> WHAT NEEDS TO BE DONE: Below are records; report the number of lines in them that include the word "pixels", with no other text.

INFORMATION PROVIDED START

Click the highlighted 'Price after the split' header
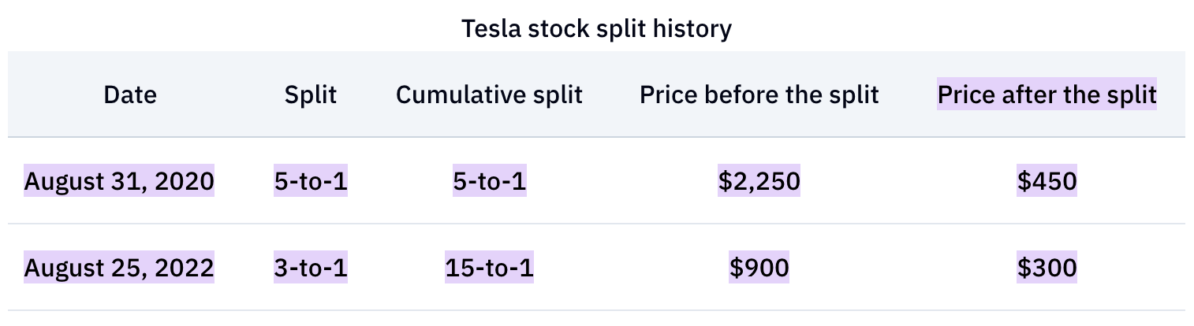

INFORMATION PROVIDED END
INFORMATION PROVIDED START

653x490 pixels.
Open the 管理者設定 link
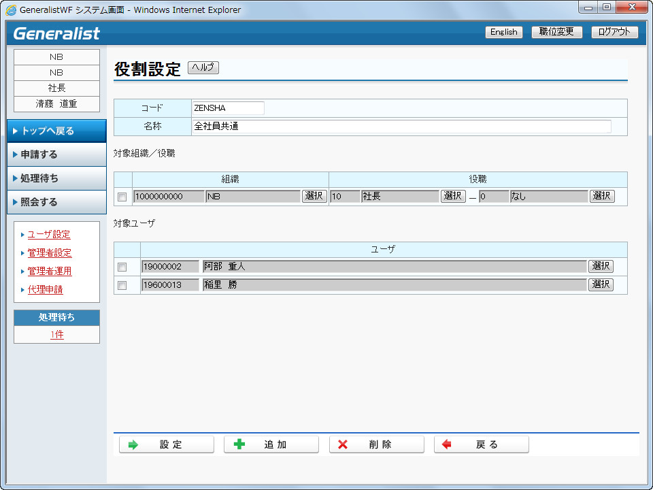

INFORMATION PROVIDED END
INFORMATION PROVIDED START

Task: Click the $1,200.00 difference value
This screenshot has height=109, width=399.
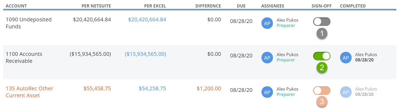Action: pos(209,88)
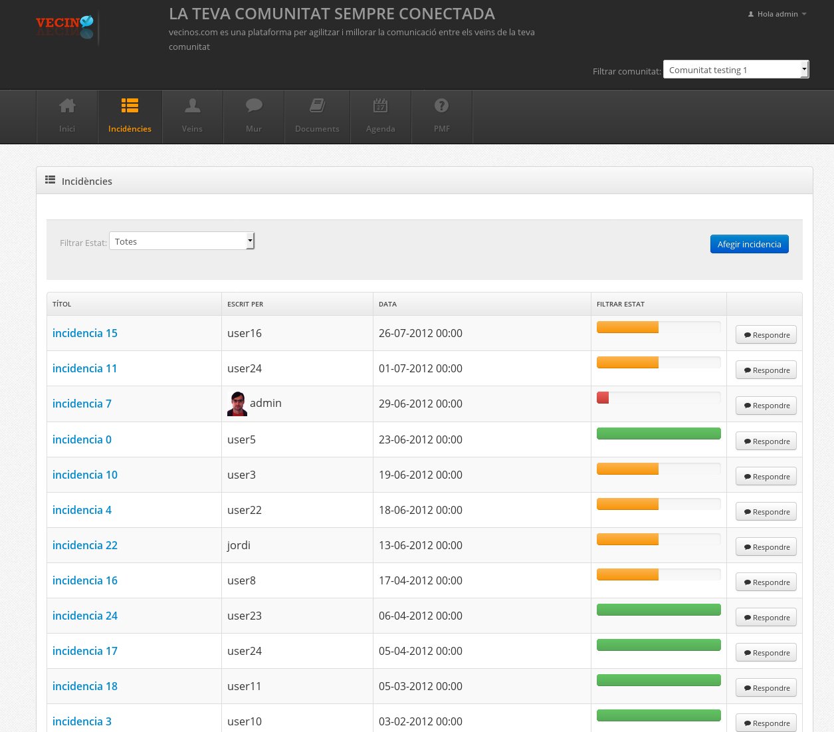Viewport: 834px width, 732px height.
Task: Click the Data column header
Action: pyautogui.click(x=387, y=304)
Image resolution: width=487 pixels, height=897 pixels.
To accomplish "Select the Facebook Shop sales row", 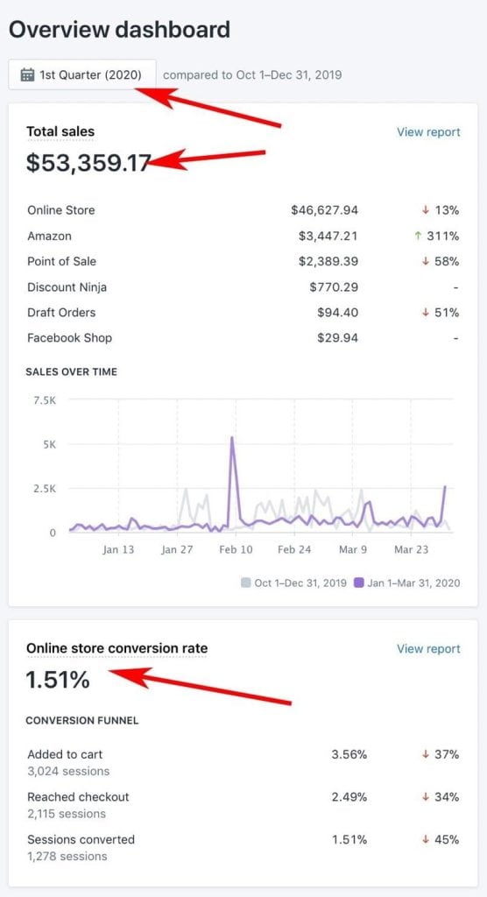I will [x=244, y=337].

INFORMATION PROVIDED END

> ANSWER BOX: 2